Light-welterweight Erina Namutebi is part of the team. PHOTO/JOHN BATANUDDE 

What you need to know:

Of the seven Bombers set for the seven-day tournament, four are women, a rare first in Ugandan history because not long ago, boxing was a reserve for men.

For the first time in history, Uganda will field a boxing team with more women than men, for the inaugural Mandela African Boxing Cup due April 15-21 in Durban, South Africa.

Of the seven Bombers set for the seven-day tournament, four are women, a rare first in Ugandan history because not long ago, boxing was a reserve for men.

The ladies will be led by Emily Nakalema, fresh from the 1st World Olympic Qualifier in Busto Arsizio, Italy in March. The welterweight will hope for better fortunes after losing in the Round of 32 to familiar opponent Ivanusa Moreira of Cape Verde.

The same opponent is the reason why Nakalema settled for bronze at the 2023 African Boxing Confederation Championship in Yaounde, Cameroon, having beaten her in the semis. And Nakalema could hope they do not meet in Durban, for the fourth time, because since defeating Moreira in Dakar in 2020, the Cape Verdean has won the two subsequent encounters.
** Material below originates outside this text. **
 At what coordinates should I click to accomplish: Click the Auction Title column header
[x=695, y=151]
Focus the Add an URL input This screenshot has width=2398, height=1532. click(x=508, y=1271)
Light-welterweight Erina Namutebi, who won silver in Yaounde, will also pray for a better show than her quarterfinal elimination at the African Games in Accra, Ghana last month. 

Sharua Musa Ndagire, the featherweight and sports broadcaster nicknamed the Pretty Devil, must do better on her third international outing in eight months after losing instantly in Yaounde 2023 and to Nigeria's eventual gold medallist Joy Ojo Nene in Accra recently.

The only debutant is 19-year-old Fatuma Nabikolo, who recently regained her mojo after years of stagnation since her promising entry.

Nabikolo, a Kololo High School Boxing Club student, was a hot prospect in 2019 when she emerged best boxer at the National Schools Boxing Championships. But her progress stalled somewhere and the emergence of a certain Nadia Najjemba, a proud tomboy who calls herself “The Man,” brought a nightmare. Najjemba won every time they met, until last December, when Nabikolo turned the tables with a split decision victory in the Uganda Boxing Champions League.

That triumph, against Najjemba, who had just made a promising international debut in Yaounde, was a huge confidence booster. No wonder, Nabikolo went on to win the Champions League crown on Boxing Day.  

Uganda Boxing Federation (UBF) President Moses Muhangi heaped praises on Nabikolo. "She’s the future of Uganda female boxing," Muhangi told AFBC, predicting that she could even surpass fellow debutant Innocent Tumusiime, who got bronze in Accra.

Muhangi also justified the preference for women, albeit not from a technical prism.

“We wanted to give more women chances,” he told Daily Monitor.  “The girl child in boxing needs deliberate attention and measures. Plus, we have always given more to men.”

Meanwhile, the men are lightweight Wasswa Ssali and Ukasha Matovu, who got silver and bronze respectively at the 2023 African Championships and African Games bronze medalist Kasim Murungi.